- [Excerpt]

/---

Unix Programming - Directly Modify Terminal Input Buffer?

This is Interesting: Free IT Magazines  
Home > Archive > Unix Programming > August 2005 > Directly Modify Terminal Input Buffer?





You are viewing an archived Text-only version of the thread. To view this thread in it's original format and/or if you want to reply to this thread please [click here]

Author Directly Modify Terminal Input Buffer?
Michael B Allen

2005-08-15, 5:54 pm

Is there a way to directly write / read the terminal input buffer to
implement GNU readline / command history CLI type behavior?

I know I can intercept using a pty but is there a more direct method?

Thanks,
Mike

Michael B Allen

2005-08-15, 5:54 pm

On Mon, 15 Aug 2005 18:00:05 -0400, Michael B Allen wrote:

> Is there a way to directly write / read the terminal input buffer to
> implement GNU readline / command history CLI type behavior?


I just remembered how to do this. Basically I just turn off canonical
mode and reimplement it plus whatever functionality I want. Am I getting
warmer?

Thanks,
Mike

Pascal Bourguignon

2005-08-15, 8:48 pm

Michael B Allen <mba2000@ioplex.com> writes:

> On Mon, 15 Aug 2005 18:00:05 -0400, Michael B Allen wrote:
>
>
> I just remembered how to do this. Basically I just turn off canonical
> mode and reimplement it plus whatever functionality I want. Am I getting
> warmer?


Yes.
The RAW mode may even be better than ICANON.

man 1 stty
man 3 termios

--
__Pascal Bourguignon__ http://www.informatimago.com/
Until real software engineering is developed, the next best practice
is to develop with a dynamic system that has extreme late binding in
all aspects. The first system to really do this in an important way
is Lisp. -- Alan Kay
Michael B Allen

2005-08-16, 2:50 am

On Tue, 16 Aug 2005 02:02:02 +0200, Pascal Bourguignon wrote:
>
> Yes.
> The RAW mode may even be better than ICANON.
>
> man 1 stty
> man 3 termios


It looks like I have two options though.

A) Do a state machine that interprets each input byte and outputs 0
or more output bytes (e.g. read up arrow \033]A; -> output \007prompt>
cmd). A full-blown state machine is necessary for this because even
ignoring a sequence still requires knowing it's length.

B) Use the number of bytes returned by read as a hint to assist with
interpreting the input. For example if read returns 3 and the sequence
is of no interest then I can just ignore and read the next seq.

The second approach is easier but is it considered sound? Can I be
guaranteed that one and only one sequence will be returned with each
call to read?

Otherwise is there a method to deterministically find the length of an
arbitrary terminal input sequence?

Thanks,
Mike

Pascal Bourguignon

2005-08-16, 5:59 pm

Michael B Allen <mba2000@ioplex.com> writes:
>
> It looks like I have two options though.
>
> A) Do a state machine that interprets each input byte and outputs 0
> or more output bytes (e.g. read up arrow \033]A; -> output \007prompt>
> cmd). A full-blown state machine is necessary for this because even
> ignoring a sequence still requires knowing it's length.
>
> B) Use the number of bytes returned by read as a hint to assist with
> interpreting the input. For example if read returns 3 and the sequence
> is of no interest then I can just ignore and read the next seq.
>
> The second approach is easier but is it considered sound? Can I be
> guaranteed that one and only one sequence will be returned with each
> call to read?

\---

- [Direction 1]
Translate this sentence from the thread on terminal input buffers into French: "The second approach is easier but is it considered sound?"

Element and text location data:
/---

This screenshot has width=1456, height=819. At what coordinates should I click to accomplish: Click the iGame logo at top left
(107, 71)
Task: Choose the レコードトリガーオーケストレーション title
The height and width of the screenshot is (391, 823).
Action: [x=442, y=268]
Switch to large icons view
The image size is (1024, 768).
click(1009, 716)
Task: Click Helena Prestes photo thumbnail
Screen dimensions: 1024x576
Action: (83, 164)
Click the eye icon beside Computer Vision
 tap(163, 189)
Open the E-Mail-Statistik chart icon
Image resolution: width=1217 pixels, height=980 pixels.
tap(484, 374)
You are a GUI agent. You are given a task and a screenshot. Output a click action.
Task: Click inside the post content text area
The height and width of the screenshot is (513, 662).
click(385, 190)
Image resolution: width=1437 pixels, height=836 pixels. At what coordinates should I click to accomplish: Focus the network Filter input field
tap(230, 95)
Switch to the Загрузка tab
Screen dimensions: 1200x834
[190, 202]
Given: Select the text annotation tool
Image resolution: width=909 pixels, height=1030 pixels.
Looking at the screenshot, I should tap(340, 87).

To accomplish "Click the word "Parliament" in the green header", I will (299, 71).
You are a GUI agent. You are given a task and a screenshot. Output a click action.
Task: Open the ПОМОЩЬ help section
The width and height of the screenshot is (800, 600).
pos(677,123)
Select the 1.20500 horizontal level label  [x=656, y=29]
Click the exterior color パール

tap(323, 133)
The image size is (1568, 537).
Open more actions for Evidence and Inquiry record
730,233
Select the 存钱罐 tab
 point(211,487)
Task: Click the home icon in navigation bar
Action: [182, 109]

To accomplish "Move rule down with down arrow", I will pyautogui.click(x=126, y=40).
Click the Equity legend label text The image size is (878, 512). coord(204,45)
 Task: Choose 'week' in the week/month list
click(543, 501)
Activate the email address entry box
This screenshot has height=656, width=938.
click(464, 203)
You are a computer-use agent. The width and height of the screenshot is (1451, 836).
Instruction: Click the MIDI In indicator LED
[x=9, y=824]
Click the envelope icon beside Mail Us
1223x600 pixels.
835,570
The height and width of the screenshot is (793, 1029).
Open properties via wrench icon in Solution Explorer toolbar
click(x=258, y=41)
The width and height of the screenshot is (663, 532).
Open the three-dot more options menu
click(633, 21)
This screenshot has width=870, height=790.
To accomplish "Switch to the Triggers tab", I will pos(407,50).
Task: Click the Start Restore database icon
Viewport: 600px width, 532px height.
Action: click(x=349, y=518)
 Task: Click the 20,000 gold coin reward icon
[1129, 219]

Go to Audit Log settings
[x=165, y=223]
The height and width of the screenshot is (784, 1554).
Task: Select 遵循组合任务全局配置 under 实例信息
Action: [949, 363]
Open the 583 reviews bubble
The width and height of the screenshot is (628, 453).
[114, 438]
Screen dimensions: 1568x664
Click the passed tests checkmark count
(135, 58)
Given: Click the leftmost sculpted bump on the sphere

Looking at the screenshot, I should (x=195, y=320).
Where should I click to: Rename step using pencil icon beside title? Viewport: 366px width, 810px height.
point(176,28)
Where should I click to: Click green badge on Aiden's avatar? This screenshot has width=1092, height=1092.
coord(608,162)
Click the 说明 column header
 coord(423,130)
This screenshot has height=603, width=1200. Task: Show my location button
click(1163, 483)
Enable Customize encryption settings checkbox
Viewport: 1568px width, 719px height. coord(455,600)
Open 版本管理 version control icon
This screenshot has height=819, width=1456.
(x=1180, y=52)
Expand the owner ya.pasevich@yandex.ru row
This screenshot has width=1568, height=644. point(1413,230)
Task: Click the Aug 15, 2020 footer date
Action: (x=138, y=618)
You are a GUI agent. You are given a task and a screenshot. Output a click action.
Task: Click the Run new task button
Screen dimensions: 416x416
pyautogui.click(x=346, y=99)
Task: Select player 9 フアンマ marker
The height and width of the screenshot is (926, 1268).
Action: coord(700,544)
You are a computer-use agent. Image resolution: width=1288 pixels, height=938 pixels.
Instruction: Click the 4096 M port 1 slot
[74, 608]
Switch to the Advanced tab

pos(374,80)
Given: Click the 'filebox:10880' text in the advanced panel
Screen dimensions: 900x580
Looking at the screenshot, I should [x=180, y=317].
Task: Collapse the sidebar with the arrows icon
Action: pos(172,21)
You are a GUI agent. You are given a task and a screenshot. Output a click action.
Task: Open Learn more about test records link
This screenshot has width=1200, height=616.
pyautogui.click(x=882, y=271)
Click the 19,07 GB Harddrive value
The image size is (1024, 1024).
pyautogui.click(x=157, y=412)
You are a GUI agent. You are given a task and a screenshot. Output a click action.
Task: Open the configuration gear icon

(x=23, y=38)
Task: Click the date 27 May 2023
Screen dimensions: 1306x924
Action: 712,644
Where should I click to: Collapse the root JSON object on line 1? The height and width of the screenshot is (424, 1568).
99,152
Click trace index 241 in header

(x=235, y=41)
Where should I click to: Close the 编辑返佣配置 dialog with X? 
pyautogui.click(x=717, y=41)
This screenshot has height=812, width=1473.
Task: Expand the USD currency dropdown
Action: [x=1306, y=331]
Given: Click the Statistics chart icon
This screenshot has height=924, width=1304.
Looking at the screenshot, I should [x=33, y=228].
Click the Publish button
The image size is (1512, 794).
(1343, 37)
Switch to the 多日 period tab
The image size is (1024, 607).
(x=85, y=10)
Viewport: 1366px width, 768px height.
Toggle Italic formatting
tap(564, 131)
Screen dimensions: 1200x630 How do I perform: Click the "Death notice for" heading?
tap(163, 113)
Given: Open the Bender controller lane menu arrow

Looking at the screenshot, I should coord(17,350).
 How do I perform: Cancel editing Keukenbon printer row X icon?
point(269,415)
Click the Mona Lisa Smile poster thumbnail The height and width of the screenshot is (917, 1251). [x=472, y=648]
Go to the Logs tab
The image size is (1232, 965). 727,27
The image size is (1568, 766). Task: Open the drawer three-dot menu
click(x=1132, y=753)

\---

- [Direction 2]
In the entries, reproduce the lines verbatim, beginning at the line containing "Go to Audit Log settings" and stopping after the line containing "Action: coord(700,544)".

- [Correct answer 1]
La seconde approche est plus simple, mais est-elle considérée comme fiable ?

- [Correct answer 2]
Go to Audit Log settings
[x=165, y=223]
The height and width of the screenshot is (784, 1554).
Task: Select 遵循组合任务全局配置 under 实例信息
Action: [949, 363]
Open the 583 reviews bubble
The width and height of the screenshot is (628, 453).
[114, 438]
Screen dimensions: 1568x664
Click the passed tests checkmark count
(135, 58)
Given: Click the leftmost sculpted bump on the sphere

Looking at the screenshot, I should (x=195, y=320).
Where should I click to: Rename step using pencil icon beside title? Viewport: 366px width, 810px height.
point(176,28)
Where should I click to: Click green badge on Aiden's avatar? This screenshot has width=1092, height=1092.
coord(608,162)
Click the 说明 column header
 coord(423,130)
This screenshot has height=603, width=1200. Task: Show my location button
click(1163, 483)
Enable Customize encryption settings checkbox
Viewport: 1568px width, 719px height. coord(455,600)
Open 版本管理 version control icon
This screenshot has height=819, width=1456.
(x=1180, y=52)
Expand the owner ya.pasevich@yandex.ru row
This screenshot has width=1568, height=644. point(1413,230)
Task: Click the Aug 15, 2020 footer date
Action: (x=138, y=618)
You are a GUI agent. You are given a task and a screenshot. Output a click action.
Task: Click the Run new task button
Screen dimensions: 416x416
pyautogui.click(x=346, y=99)
Task: Select player 9 フアンマ marker
The height and width of the screenshot is (926, 1268).
Action: coord(700,544)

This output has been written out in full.